Questões e tarefas
1. No artigo sobre a narrativa latino-americana, quem é apontado como a figura central de O general em seu labirinto?
2. Por favor, escreva a continuação do artigo sobre a narrativa latino-americana a partir do ponto em que ele termina.

10.9.2012  |  por Valmir Santos

No seminal estudo Mito y Archivo – Una teoría de la narrativa latinoamericana (1), o mexicano Roberto González Echevarría aproxima os primeiros escritos sobre a região (legado daqueles que testemunharam criminosos e conquistadores, séculos atrás) dos procedimentos de criação verificados no boom da ficção latino-americana a partir da década de 1960. Os romancistas como que rastreiam conflitos, mitos e traumas. Colaboram para gerar uma imagem literária do continente, em pleno período das conflagrações institucionais que maculam as democracias de turno. Os primeiros indícios saltam das páginas de Os passos perdidos, do cubano Alejo Carpentier, uma imersão arqueológica na Amazônia indígena, contrastando o modus vivendi daqueles povos e o dos ocidentais. Já em O jogo da amarelinha, do argentino Julio Cortázar, despontam os capítulos que podem ser rearranjados, textos que lançam mão de recortes de jornal como fonte. Em Cem anos de solidão, do colombiano Gabriel García Márquez, a noção de arquivo funda o romance, enquanto em O general em seu labirinto, do mesmo autor, a figura central é o general venezuelano Simón Bolívar, que encabeçou as guerras de independência da América espanhola, um livro consubstanciado por um numeroso acervo de cartas.

Listagem fornecida
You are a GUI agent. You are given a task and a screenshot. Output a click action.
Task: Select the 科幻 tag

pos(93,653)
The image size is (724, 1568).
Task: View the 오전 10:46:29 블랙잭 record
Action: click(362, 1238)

Respostas em ordem
1. O general venezuelano Simón Bolívar, que encabeçou as guerras de independência da América espanhola.

2.
E por aí vão os palimpsestos históricos, estéticos e estilísticos de um tempo em que os escritores eram impelidos pelas tensões sociais em âmbitos ditatoriais e revolucionários sem que os temas oprimissem a experimentação formal. Em entrevista recente a um jornal brasileiro (2), inspirada pela reedição da obra de 1990, o ensaísta Echevarría declara desconfiar que sua mente processa de modo mais poético que teórico, quando recorre à expressãochave de seu livro, pois gostaria de acreditar ser inspirado pela etimologia da palavra archivo, mistério, origem, que por sua vez está entranhada em architectura, construção que contém coisas.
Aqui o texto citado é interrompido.